The program has progressed quite a bit since we previewed it on Bytemarks Cafe more than two years ago.
The two-year project was designed to test whether the specialized skills and strengths of different campuses can contribute toward the singular objective of developing and launching small satellite payloads. Organizers compared the collaboration to the Hawaiian concept of the ahupua‘a, where a division of labor across different resources from the mountain to the sea created a self-sustaining community.
The instrument the student team will be sending up with the rocket is an ultraviolet spectrometer that will measure the sun’s radiation above the Earth’s stratosphere, since ultraviolet light is absorbed at sea level.

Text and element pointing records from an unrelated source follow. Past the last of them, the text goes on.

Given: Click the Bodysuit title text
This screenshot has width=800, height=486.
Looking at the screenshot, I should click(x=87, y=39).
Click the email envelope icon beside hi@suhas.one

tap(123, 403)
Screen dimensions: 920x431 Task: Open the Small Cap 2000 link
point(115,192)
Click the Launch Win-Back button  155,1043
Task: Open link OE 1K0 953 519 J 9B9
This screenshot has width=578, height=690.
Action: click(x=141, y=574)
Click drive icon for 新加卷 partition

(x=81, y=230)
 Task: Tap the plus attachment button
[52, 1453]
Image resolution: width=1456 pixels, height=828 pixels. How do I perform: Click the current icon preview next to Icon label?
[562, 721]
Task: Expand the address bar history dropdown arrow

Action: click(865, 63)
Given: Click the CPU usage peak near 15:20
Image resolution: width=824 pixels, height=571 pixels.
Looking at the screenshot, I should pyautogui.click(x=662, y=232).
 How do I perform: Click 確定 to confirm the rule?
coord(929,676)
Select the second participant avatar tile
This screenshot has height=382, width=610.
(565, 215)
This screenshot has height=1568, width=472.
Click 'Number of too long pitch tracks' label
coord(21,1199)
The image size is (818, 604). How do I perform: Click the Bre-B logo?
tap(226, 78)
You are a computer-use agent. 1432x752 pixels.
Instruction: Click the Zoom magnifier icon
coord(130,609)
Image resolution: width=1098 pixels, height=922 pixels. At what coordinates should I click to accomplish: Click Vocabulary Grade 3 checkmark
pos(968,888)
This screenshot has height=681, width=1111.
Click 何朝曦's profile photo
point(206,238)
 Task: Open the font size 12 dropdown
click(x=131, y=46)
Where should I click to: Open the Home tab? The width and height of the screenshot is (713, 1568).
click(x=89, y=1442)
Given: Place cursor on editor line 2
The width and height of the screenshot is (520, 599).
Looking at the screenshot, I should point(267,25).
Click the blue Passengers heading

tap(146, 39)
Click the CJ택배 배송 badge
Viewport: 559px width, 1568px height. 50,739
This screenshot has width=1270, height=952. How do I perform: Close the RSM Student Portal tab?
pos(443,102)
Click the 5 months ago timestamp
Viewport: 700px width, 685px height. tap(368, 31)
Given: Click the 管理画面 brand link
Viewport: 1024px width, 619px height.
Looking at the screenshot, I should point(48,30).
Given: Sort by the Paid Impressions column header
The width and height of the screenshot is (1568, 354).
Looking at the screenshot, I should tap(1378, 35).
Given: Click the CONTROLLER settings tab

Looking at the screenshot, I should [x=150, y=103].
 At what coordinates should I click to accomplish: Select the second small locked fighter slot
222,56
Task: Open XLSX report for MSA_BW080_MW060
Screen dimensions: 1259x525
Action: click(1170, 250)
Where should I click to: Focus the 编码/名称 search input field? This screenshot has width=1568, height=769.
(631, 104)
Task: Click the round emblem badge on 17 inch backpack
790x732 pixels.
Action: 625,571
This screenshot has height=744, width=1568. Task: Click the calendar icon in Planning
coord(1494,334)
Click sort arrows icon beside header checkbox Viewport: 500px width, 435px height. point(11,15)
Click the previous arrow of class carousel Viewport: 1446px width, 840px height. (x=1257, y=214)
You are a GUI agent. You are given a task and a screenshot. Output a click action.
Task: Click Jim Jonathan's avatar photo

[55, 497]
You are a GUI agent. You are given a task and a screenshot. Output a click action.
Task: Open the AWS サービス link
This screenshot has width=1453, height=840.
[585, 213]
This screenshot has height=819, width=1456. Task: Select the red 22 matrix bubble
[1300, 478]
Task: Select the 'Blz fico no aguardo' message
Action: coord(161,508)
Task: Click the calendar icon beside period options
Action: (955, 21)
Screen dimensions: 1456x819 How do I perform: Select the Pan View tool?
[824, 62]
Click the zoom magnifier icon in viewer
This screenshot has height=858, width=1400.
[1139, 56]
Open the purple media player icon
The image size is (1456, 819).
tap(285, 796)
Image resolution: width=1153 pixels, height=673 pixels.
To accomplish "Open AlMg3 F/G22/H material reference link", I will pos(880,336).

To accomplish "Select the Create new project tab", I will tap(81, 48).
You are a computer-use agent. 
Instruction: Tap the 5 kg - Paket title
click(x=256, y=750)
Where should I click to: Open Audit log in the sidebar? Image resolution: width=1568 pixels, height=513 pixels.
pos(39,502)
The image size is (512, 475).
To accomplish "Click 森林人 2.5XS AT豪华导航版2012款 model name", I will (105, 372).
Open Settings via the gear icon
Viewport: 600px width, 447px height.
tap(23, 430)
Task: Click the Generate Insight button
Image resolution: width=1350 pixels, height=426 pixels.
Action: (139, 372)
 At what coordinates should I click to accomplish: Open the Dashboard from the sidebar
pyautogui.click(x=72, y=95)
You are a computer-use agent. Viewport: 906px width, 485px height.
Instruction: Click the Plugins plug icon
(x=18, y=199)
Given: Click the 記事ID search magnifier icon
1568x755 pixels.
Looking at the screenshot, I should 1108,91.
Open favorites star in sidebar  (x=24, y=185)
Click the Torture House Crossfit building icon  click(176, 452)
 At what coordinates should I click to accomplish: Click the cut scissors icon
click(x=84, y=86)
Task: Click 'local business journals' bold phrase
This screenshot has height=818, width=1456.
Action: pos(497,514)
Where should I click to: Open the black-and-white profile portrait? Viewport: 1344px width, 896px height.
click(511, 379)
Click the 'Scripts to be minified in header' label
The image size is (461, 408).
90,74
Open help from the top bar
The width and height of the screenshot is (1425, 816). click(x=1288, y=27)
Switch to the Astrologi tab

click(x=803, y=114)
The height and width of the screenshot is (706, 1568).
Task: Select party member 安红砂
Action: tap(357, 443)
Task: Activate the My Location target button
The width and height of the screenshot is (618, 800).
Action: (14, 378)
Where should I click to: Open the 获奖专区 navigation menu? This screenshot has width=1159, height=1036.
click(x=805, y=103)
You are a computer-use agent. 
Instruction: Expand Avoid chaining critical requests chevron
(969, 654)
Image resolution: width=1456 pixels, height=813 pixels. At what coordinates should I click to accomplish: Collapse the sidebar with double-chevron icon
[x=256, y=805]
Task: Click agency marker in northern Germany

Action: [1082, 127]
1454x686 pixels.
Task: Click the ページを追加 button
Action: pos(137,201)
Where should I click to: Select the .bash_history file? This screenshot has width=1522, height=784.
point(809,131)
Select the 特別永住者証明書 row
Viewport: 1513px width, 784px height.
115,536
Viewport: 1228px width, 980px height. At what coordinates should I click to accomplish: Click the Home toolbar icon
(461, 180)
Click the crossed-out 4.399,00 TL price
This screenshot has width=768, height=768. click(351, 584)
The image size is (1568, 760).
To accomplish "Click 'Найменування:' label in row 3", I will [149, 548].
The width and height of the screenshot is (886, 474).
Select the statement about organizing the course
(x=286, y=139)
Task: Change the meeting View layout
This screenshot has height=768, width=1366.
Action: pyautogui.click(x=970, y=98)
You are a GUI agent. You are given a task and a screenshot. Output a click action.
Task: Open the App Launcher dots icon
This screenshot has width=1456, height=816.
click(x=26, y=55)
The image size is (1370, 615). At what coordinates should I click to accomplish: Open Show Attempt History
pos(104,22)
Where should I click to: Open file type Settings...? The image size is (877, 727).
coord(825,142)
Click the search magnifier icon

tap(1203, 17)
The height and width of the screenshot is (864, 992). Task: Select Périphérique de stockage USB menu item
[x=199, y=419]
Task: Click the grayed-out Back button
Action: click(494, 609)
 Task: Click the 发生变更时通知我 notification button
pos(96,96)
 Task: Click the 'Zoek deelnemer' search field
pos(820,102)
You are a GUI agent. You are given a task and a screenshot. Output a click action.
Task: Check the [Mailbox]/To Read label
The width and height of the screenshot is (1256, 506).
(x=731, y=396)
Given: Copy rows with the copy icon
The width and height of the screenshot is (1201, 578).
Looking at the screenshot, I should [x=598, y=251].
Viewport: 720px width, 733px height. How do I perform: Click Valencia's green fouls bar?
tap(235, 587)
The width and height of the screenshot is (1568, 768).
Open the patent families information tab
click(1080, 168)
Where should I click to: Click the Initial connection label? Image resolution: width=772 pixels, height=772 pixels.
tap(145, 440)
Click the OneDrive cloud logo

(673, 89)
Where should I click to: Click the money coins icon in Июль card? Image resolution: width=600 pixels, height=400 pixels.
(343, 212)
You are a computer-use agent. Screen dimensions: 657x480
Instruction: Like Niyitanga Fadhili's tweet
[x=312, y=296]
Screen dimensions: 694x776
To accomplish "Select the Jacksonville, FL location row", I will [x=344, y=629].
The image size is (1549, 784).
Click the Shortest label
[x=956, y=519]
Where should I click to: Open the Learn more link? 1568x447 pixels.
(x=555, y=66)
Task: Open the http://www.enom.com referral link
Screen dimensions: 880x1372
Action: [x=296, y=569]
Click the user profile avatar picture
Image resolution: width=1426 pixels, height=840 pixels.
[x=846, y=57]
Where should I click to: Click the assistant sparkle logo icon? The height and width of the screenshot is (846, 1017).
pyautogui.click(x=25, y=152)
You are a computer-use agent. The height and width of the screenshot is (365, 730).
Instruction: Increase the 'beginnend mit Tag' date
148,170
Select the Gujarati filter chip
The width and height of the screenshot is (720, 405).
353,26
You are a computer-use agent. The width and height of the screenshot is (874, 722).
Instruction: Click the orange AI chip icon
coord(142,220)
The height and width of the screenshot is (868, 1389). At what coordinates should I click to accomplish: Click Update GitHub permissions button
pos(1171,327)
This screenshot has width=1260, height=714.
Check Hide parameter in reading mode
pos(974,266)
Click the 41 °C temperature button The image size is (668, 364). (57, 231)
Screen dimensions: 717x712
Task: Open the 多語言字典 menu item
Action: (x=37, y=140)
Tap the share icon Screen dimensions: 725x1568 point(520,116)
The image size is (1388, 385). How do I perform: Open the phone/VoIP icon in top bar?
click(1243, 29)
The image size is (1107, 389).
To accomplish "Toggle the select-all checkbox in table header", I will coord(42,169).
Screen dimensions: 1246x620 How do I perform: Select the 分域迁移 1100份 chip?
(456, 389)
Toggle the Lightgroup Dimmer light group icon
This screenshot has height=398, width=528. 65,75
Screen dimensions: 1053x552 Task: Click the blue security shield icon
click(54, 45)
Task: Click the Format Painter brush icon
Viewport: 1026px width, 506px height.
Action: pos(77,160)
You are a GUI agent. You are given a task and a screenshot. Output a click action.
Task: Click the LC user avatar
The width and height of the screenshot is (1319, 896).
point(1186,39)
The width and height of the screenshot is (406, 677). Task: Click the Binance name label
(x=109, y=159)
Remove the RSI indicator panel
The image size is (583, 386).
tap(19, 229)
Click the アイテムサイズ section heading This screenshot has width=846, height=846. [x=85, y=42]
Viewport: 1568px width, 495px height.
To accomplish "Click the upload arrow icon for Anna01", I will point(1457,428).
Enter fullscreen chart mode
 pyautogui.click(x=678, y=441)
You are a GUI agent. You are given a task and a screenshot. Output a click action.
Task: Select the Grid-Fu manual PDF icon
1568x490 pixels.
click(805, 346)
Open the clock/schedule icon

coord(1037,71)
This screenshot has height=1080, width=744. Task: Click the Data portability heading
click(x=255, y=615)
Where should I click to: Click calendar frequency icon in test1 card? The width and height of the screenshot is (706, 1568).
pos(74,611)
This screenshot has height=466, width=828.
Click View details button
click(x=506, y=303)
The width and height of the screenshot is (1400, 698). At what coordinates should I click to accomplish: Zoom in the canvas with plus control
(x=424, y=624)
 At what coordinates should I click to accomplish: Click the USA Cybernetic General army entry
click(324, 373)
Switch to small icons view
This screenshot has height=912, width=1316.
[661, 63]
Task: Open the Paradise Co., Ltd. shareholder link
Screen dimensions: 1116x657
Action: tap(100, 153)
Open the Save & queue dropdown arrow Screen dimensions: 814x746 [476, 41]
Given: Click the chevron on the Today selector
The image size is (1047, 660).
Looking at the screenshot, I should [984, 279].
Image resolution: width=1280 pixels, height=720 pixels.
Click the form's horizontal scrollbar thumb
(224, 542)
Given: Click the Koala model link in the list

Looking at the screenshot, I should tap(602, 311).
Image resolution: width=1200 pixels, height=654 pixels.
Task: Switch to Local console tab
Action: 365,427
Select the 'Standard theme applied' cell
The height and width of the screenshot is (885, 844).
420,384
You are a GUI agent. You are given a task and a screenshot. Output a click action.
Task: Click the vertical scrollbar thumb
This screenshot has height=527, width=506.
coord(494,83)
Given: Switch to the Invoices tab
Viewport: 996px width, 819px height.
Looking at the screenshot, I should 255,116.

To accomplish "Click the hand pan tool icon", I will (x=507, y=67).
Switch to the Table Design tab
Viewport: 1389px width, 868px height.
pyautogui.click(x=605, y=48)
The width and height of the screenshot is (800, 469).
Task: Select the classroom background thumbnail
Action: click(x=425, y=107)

The information the spectrometer collects could be incorporated into future climate studies.
The four campuses and their contributions to “Project Imua” are:
- Honolulu Community College: Designing the payload’s electronic circuitry for power and telemetry.
- Kauai Community College: Designing and building the payload’s instrumentation.
- Kapiolani Community College: Designing the associated print circuit board.
- Windward Community College: Integrating all the components together and performing static tests on the payload.
Both Windward and Kauai community college students designed and constructed the payload’s mechanical housing as well. The Hawaii team is the only community college whose payload was selected for the launch (the other half dozen coming from mainland universities).
After the August launch in Virginia, organizers say they hope to place payloads aboard rocket launched by the HSFL from the Pacific Missile Range Facility on Kauai.
Placing payloads aboard rockets is only part of “Project Imua,” which is funded by a $500,000 NASA grant. The plan is to award as many as 100 scholarships to community college students in the UH system to provide training and hands-on experiences in building rocket payloads.
The long-term hope is to shepherd the arrival of “Hawaii Space Flight Laboratory 2.0,” building upon successful launches with an expansion plan that would include the creation of a mission-oriented science and engineering department focused on small satellite and UAV missions, and adding space technology elements to existing schools and colleges.